The computational technology will be applied to maximize energy harvesting from aeroelastic systems to produce clean energy;
optimize clean and stable aeroengines with lean flames for low emissions; and reconstruct high-resolution physics from low-resolution experimental measurements to maximize physical information to assimilate in our simulations.
The vision is that machine learning methods will go hand in hand with the art of constructing physical models.
This has the potential to revolutionize the engineering design of multi-physics fluid dynamics systems, and beyond.
Multi-disiplinarity is at the core of PhyCo.

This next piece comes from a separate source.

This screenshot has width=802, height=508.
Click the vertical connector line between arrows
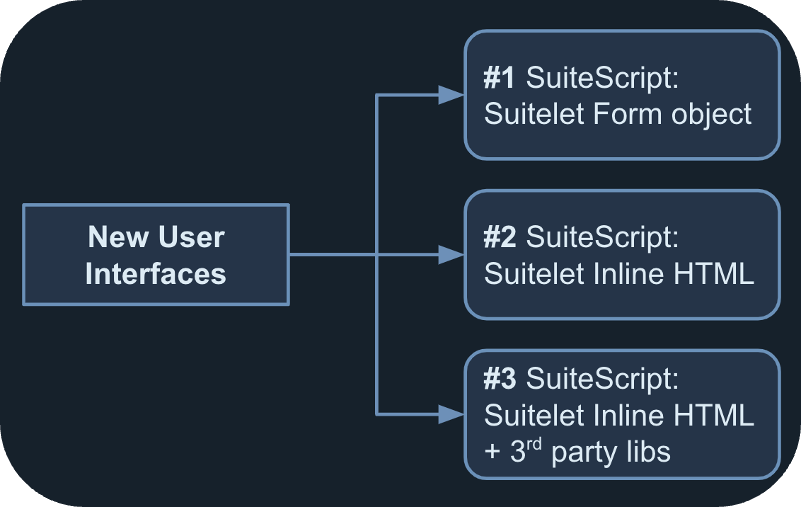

PhyCo is proposing digital twins by developing models that work in real-time and learns to become more accurate.
PhyCo is at the forefront of scientific machine learning, also known as AI for Science.

First, PhyCo is combining physical principles with machine learning empirical modelling into a unified approach.
Machine learning tools do not fulfil the governing equations and physical constraints a priori.
We have designed machine learning algorithms to be more interpretable, robust and generalizable.
We are reducing data requirements to accelerate the training on the fly.

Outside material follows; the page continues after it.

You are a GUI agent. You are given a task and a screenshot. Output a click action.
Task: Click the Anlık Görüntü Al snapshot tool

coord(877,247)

Second, PhyCo is designing adaptive multi-physics models by on-the-fly assimilation of experimental measurements.
We have discovered the multi-physics equations of acoustics-reacting flow interaction for indirect sound generation.
We have combined the prior knowledge on the acoustics and reaction rates in form of qualitative and cheap low-order models to assimilate data from sensors on the fly.

Third, PhyCo is optimizing unsteady, unpredictable and uncertain flows.
There exist very few methods to optimize chaotic and turbulent flows with affordable computations.
All of them have limitations.
We have designed sensitivity methods to calculate the gradient of the time average of an objective functional without the implementation of an adjoint code.

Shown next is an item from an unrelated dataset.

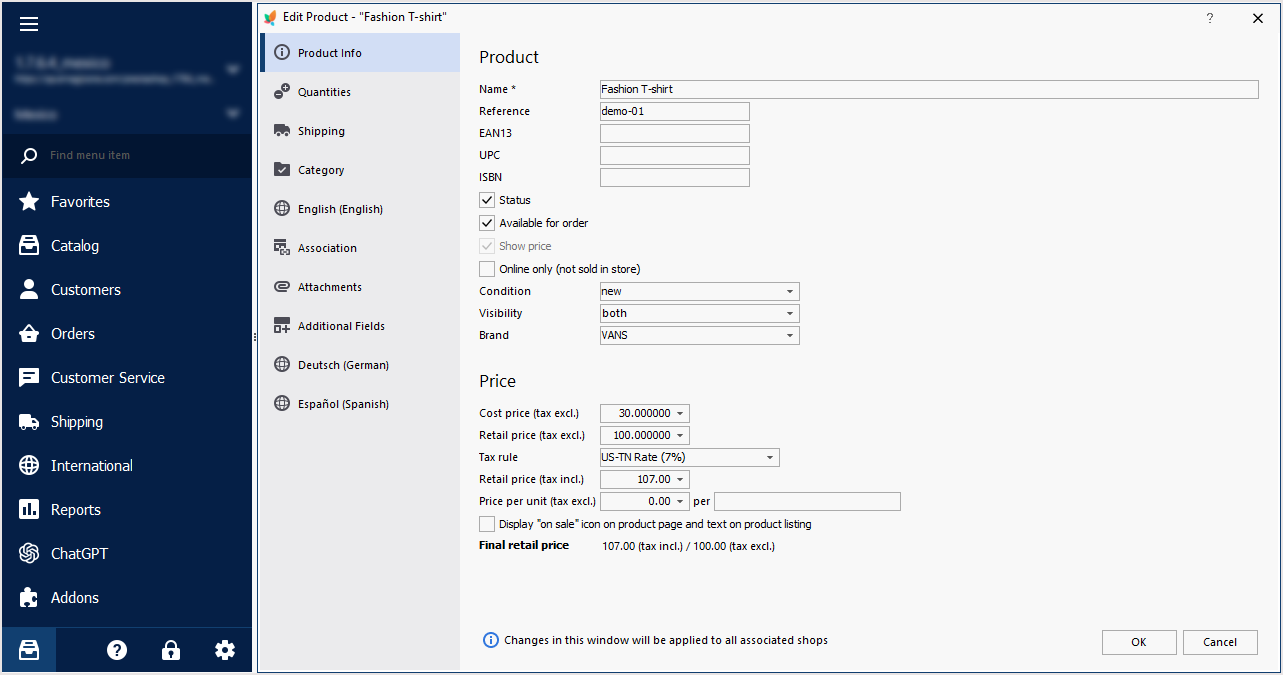Toggle Available for order checkbox
This screenshot has width=1283, height=675.
[487, 223]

Fourth, PhyCo is quantifying rigorously how much we should trust engineering models.
Experimental measurements are typically accompanied by their uncertainties (“error bars”), but predictions from numerical simulations are customarily not.
With a Bayesian formalism, we change the question from determining one single solution to finding a set of solutions that are probabilistically likely to represent the multi-physics.
This has been applied to wind farm optimisation, spray optimization, and thermoacoustic modelling of hydrogen-based gas turbines.

Fifth, Phyco id develop a code that wraps around existing high-fidelity simulation software and experimental rigs.
The European Union, national funding bodies and companies have invested in code development for high-fidelity simulations, which resulted in excellent codes after years of development.
We have designed open-source that wrap around these existing high-fidelity codes non-intrusively (notably XCompact3D for high-fidelity simulations in turbulence, and Basilisk for multi-phase flows).
The research achievements and methodologies originating from PhyCo are driving innovation across diverse fields, demonstrating a capacity for cross-disciplinary impact. Techniques developed through the grant, such as real-time data assimilation and physics-aware adaptive learning, are being adapted and extended to address challenges associated with achieving a net-zero society.

Real-time data assimilation methods are being applied to reduce the electricity consumption of electric road vehicles. This involves the design of real-time digital optimization and decision-making frameworks tailored for energy and transport systems. Similarly, gradient-free optimization techniques are being utilized to enhance wind turbine efficiency. By combining high-fidelity simulations with surrogate modeling, these methods aim to maximize power extraction. Furthermore, PhyCo's influence extends to quantum computing, where it is pioneering quantum algorithms for learning chaotic systems.